▸ The problem:
The answer must consist solely of the lines from the opening line of the entries through the line with "Mein Konto (48, 1966)", transcribed exactly and without any pictures.

▸ Record set:

+--

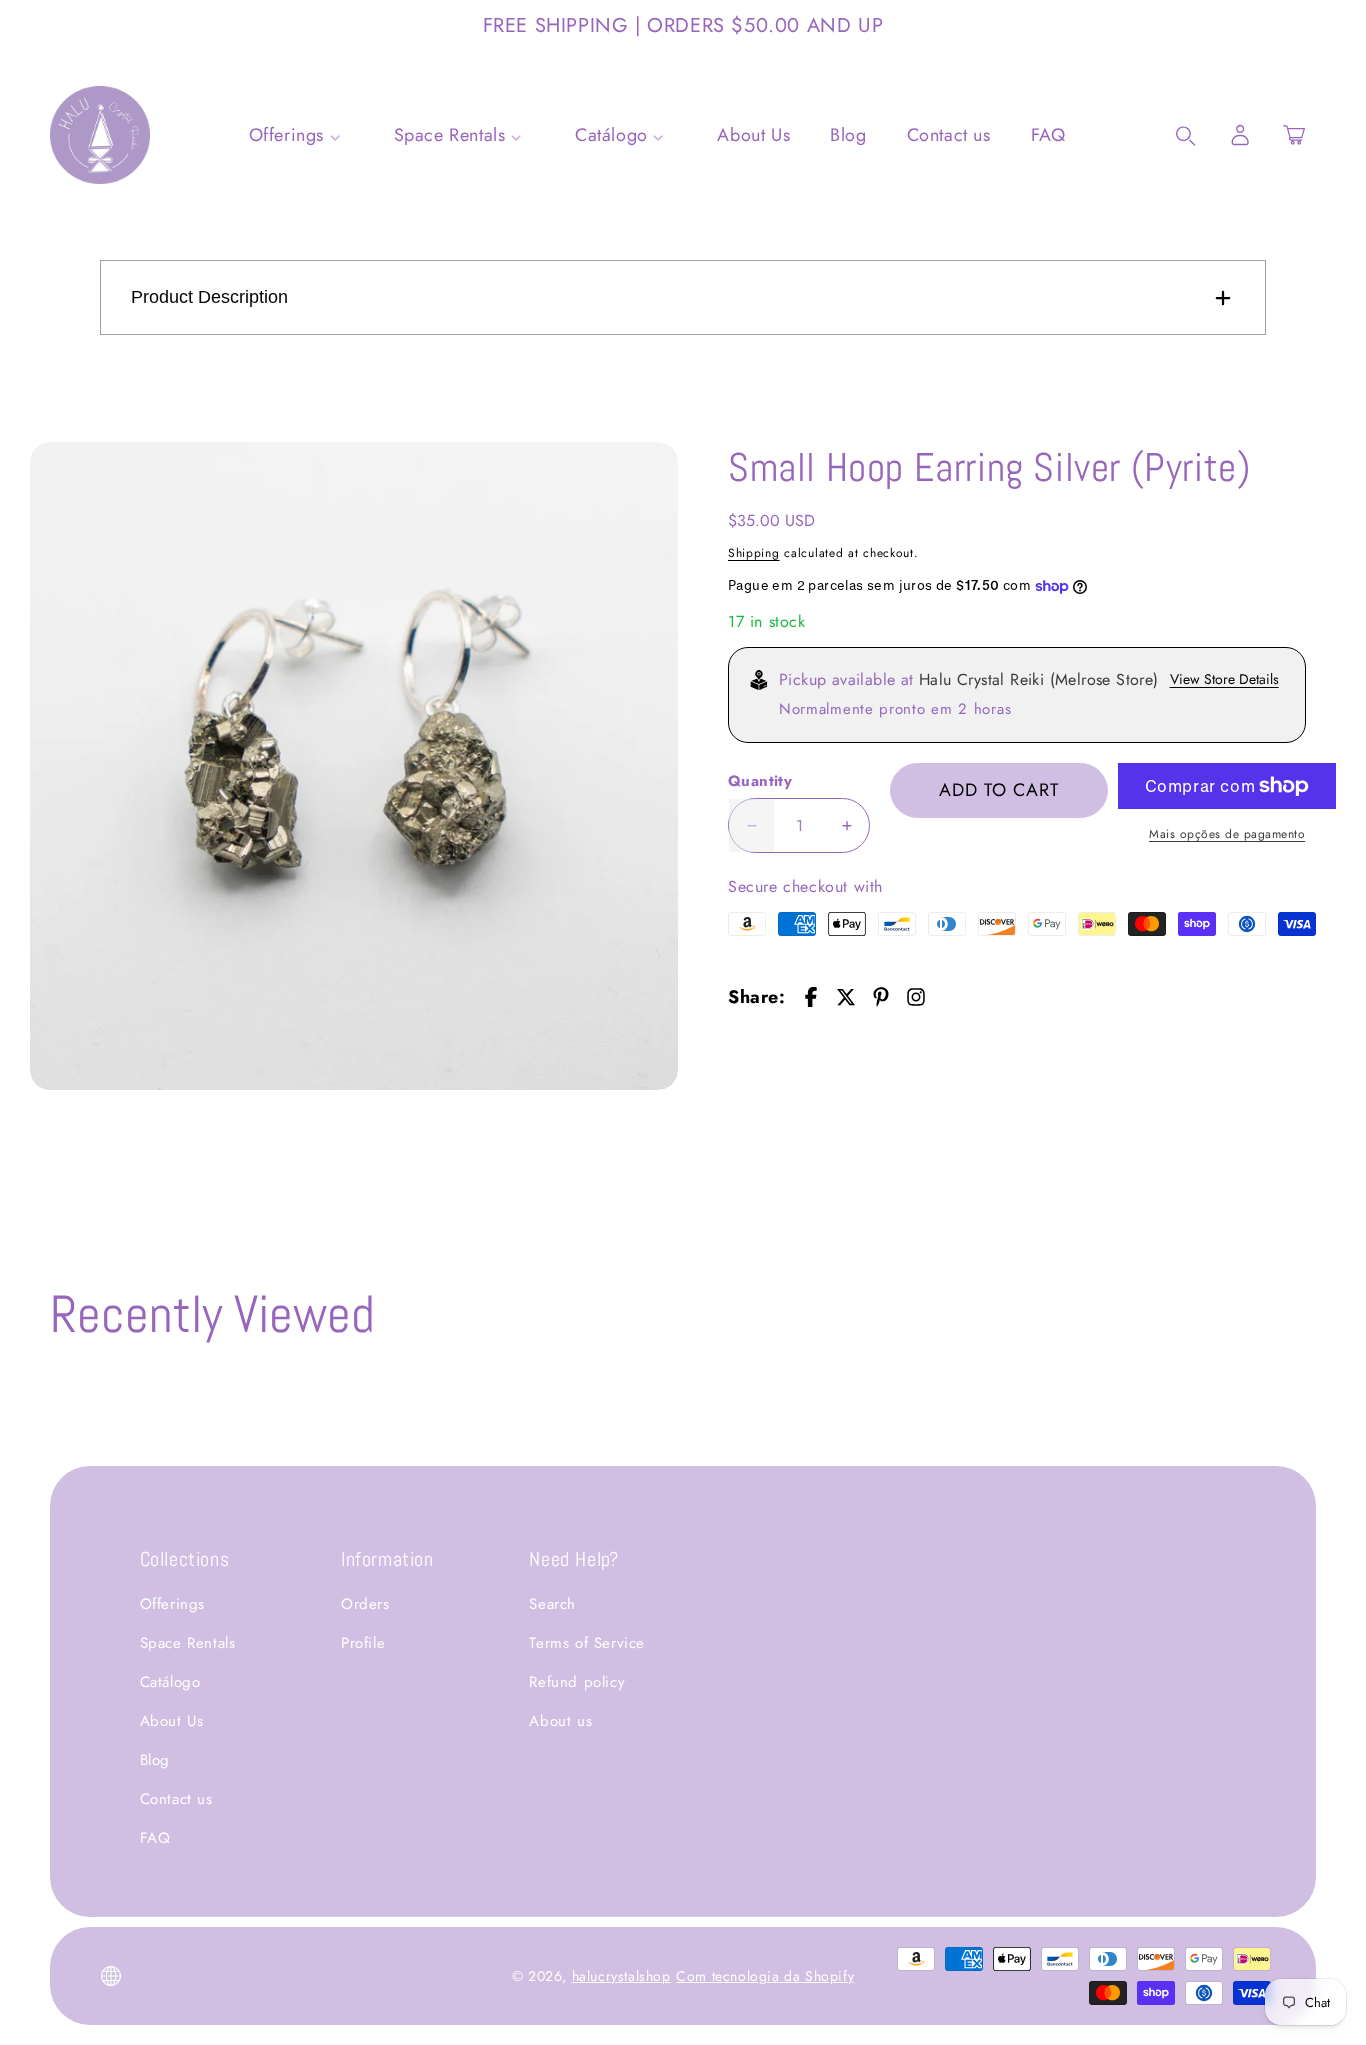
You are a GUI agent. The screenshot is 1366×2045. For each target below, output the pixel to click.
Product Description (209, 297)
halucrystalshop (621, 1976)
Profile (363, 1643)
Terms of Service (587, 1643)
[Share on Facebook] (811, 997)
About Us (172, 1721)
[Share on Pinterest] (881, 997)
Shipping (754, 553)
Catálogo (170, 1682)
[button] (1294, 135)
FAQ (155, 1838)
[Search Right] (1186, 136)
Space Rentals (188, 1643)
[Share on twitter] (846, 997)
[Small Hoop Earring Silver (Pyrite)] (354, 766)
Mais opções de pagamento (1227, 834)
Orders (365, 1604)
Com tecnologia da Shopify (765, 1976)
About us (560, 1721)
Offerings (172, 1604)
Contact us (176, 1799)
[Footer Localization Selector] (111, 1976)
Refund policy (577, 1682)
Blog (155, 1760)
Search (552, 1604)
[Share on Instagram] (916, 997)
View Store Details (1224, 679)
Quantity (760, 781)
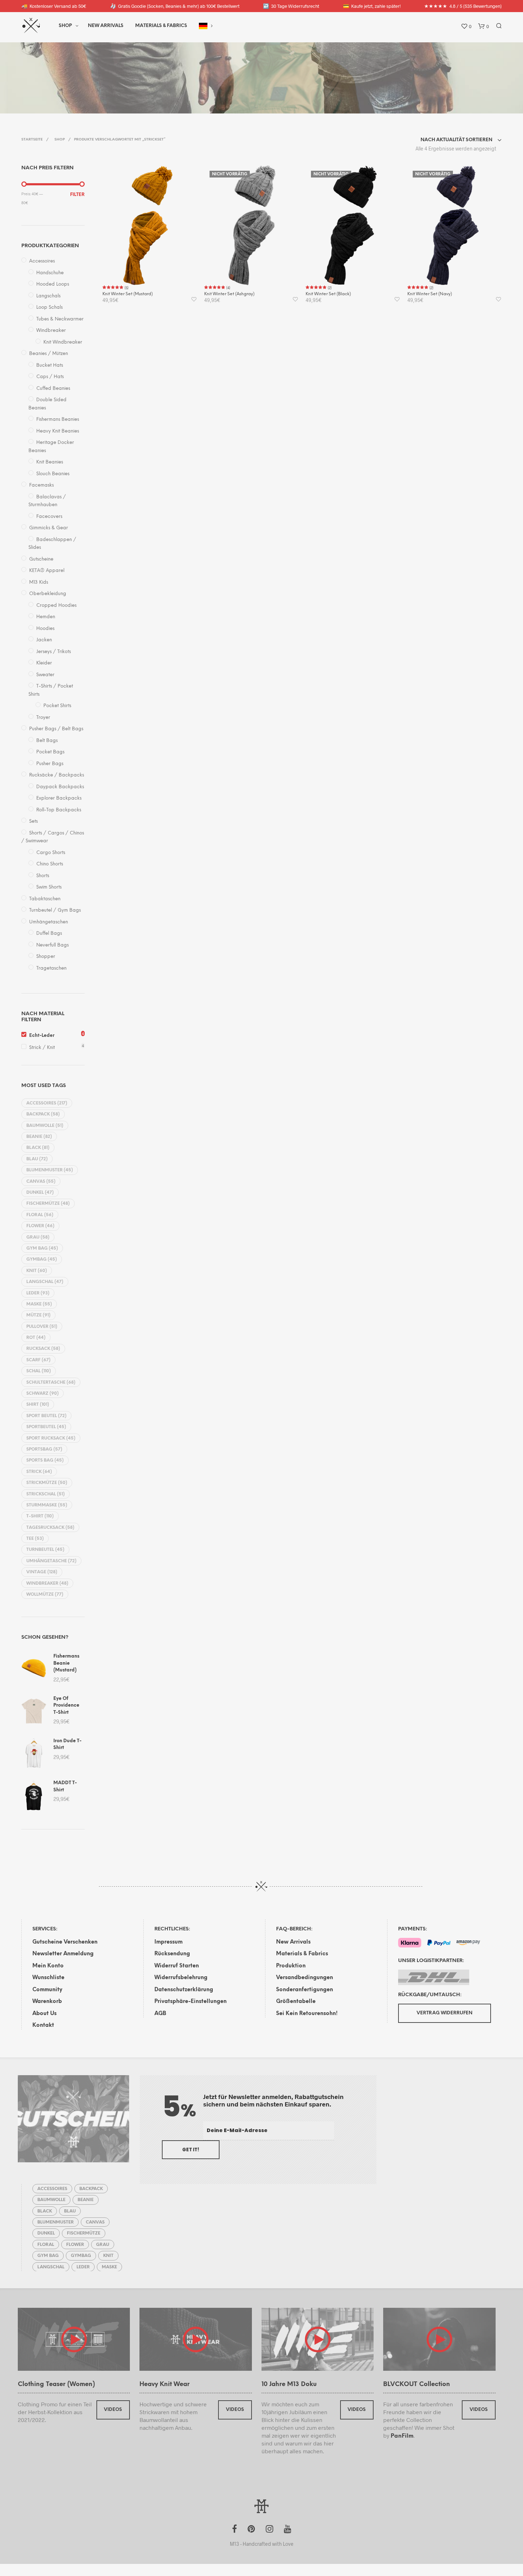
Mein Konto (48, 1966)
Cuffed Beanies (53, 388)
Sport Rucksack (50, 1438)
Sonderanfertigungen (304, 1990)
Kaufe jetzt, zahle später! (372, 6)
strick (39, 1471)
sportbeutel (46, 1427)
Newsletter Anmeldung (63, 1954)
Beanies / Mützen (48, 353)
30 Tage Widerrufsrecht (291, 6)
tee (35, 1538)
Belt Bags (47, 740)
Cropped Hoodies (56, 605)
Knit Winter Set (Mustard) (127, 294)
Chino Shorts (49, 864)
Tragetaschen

+--

▸ Solution to the problem:
You are a GUI agent. The screenshot is 1366×2045. For each target below, output the pixel to click.
Product Description (209, 297)
halucrystalshop (621, 1976)
Profile (363, 1643)
Terms of Service (587, 1643)
[Share on Facebook] (811, 997)
About Us (172, 1721)
[Share on Pinterest] (881, 997)
Shipping (754, 553)
Catálogo (170, 1682)
[button] (1294, 135)
FAQ (155, 1838)
[Search Right] (1186, 136)
Space Rentals (188, 1643)
[Share on twitter] (846, 997)
[Small Hoop Earring Silver (Pyrite)] (354, 766)
Mais opções de pagamento (1227, 834)
Orders (365, 1604)
Com tecnologia da Shopify (765, 1976)
About us (560, 1721)
Offerings (172, 1604)
Contact us (176, 1799)
[Footer Localization Selector] (111, 1976)
Refund policy (577, 1682)
Blog (155, 1760)
Search (552, 1604)
[Share on Instagram] (916, 997)
View Store Details (1224, 679)
Quantity (760, 781)
Mein Konto (48, 1966)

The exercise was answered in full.